My life is defined by rejection. My days are shaped by the steady, unceasing rhythm of no.
The term gatekeeper gets applied to me and my peers a lot. The idea that we’re manning the gates of culture, saying no to people who want to pass through is a pervasive one and I get where it comes from. I say no all the time. It sucks. I hate it. I see hundreds of queries a week and I say yes to a vanishingly small number of them.
Here’s the big secret about literary agents: we want to say yes. I spend time reading queries looking for that excuse to say yes to a project. To break with the monotony of no so that I can be excited about a project I love. I’m in this business for the moments of yes, not because I like turning people down.
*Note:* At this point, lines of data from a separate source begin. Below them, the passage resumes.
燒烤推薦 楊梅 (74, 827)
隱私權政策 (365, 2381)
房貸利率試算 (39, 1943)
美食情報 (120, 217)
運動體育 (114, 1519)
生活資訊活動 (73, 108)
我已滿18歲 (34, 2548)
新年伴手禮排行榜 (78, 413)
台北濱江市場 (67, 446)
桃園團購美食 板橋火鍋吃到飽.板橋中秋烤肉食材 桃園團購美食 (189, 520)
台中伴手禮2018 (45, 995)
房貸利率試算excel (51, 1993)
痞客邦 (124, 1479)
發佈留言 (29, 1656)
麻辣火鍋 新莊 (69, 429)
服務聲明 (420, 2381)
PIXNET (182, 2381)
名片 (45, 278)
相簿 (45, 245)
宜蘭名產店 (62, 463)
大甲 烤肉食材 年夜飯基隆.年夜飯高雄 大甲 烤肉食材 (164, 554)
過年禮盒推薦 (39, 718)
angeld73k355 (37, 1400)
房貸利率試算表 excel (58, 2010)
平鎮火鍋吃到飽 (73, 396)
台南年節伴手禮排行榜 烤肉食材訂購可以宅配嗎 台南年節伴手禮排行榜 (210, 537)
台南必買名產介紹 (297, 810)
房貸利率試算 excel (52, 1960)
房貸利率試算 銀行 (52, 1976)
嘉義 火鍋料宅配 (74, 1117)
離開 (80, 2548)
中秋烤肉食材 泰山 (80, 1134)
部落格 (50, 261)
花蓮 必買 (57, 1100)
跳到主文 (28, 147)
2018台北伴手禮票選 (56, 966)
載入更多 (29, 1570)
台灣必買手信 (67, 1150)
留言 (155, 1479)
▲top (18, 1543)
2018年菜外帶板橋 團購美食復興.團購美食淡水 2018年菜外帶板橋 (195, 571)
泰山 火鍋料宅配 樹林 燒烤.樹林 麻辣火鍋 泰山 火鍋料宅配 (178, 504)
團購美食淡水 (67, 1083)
One of the reasons I hate rejecting people is because I know too well what it feels like. The other side of my job is hearing no over and over and over again.
Sometimes it’s editors turning down a submission. Sometimes it’s film producers passing on a project. Sometimes it’s sales delivering bad news. Sometimes it’s marketing teams telling me they don’t have budget. And sometimes it’s writers telling me they’ve decided to go with another agent.
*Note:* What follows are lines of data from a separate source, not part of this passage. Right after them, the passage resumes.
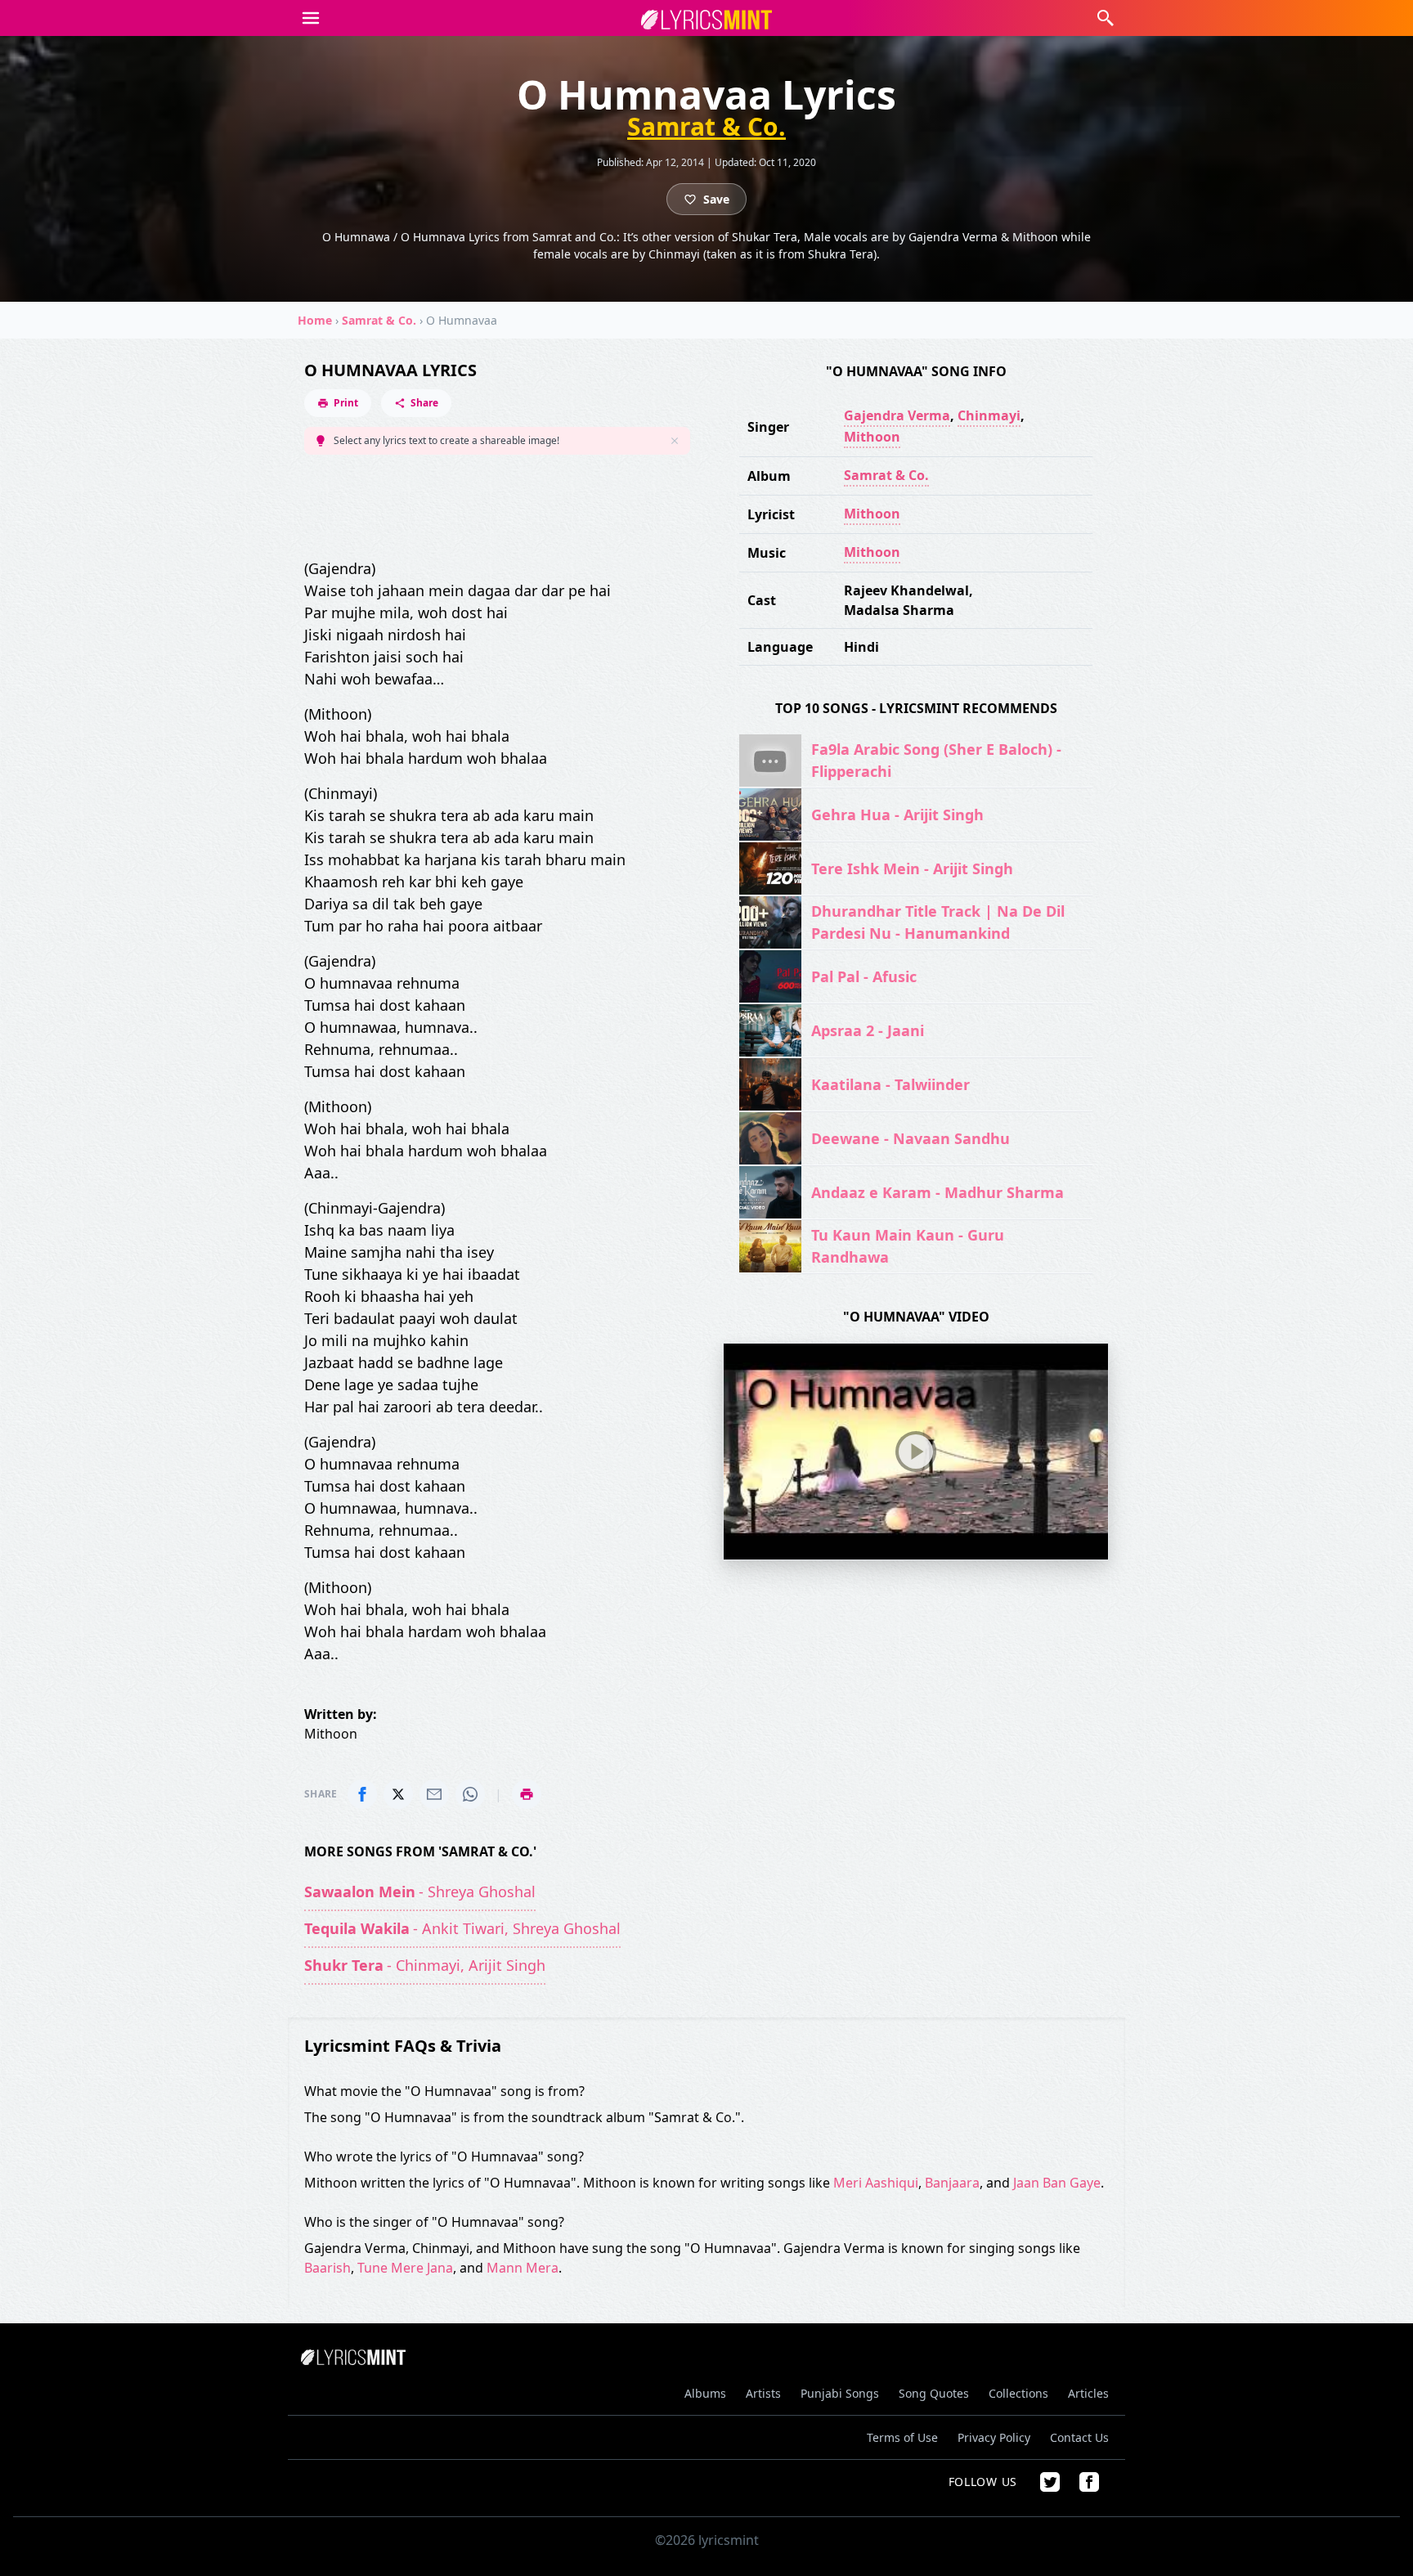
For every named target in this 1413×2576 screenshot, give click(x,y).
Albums (705, 2393)
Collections (1018, 2393)
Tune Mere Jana (405, 2268)
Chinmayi (989, 415)
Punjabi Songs (840, 2393)
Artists (763, 2393)
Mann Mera (522, 2268)
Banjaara (952, 2183)
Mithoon (872, 437)
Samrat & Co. (706, 126)
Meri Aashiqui (875, 2183)
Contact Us (1079, 2437)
My days are filled with no. Even selling a project usually involves at least half the people you send it to passing. Some with kindness, some with indifference, some with casual cruelty. Even once a project is sold, getting it to market involves trying to get so many different people to pay attention, to be on board, to devote resources to a title, and many of those efforts, maybe even most of them, never go anywhere.
Learning to persevere in the face of a tidal wave of rejection is, in my opinion, the core defining trait of success in this business. To choose to make and sell art in a capitalist system means facing rejections large and small over and over again, from the tiniest snub of a reader deciding not to click a buy button, to the brutality of getting tagged into a one star review, to the gatekeepers turning you down.
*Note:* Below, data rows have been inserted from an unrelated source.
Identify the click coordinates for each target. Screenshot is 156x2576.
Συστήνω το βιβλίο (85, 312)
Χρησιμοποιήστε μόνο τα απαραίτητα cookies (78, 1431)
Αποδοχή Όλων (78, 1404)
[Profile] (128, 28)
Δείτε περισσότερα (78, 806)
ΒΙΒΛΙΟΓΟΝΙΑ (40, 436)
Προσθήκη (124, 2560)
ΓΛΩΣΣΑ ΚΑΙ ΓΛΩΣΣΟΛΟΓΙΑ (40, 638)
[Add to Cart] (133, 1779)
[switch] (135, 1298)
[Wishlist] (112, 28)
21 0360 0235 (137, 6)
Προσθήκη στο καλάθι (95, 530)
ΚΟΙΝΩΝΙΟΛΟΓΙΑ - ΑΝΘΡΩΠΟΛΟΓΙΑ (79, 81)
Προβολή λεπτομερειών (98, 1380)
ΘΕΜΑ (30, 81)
I try to reject with kindness. Or at least to be clear and to the point and timely. I’m not always successful at these goals. Especially the timely bit. Every time I have to pass on a project, I close a door to possibility. I make peace with the likelihood that this pass is a lack of my own vision and not a failing of the project. I accept that I might be making a mistake. And sometimes that process, of accepting that something that is close still isn’t enough for me, takes longer than I want it to.
Rejection sucks. I hate that it defines so much of my day to day. But the moments where I get to say yes to someone, when someone says yes to me, are all the sweeter for it. Those bright high spots stand out in contrast to the grinding monotony of no and keep me going. Hopefully, you’ll find those moments for yourself and learn what helps you stand against the tide.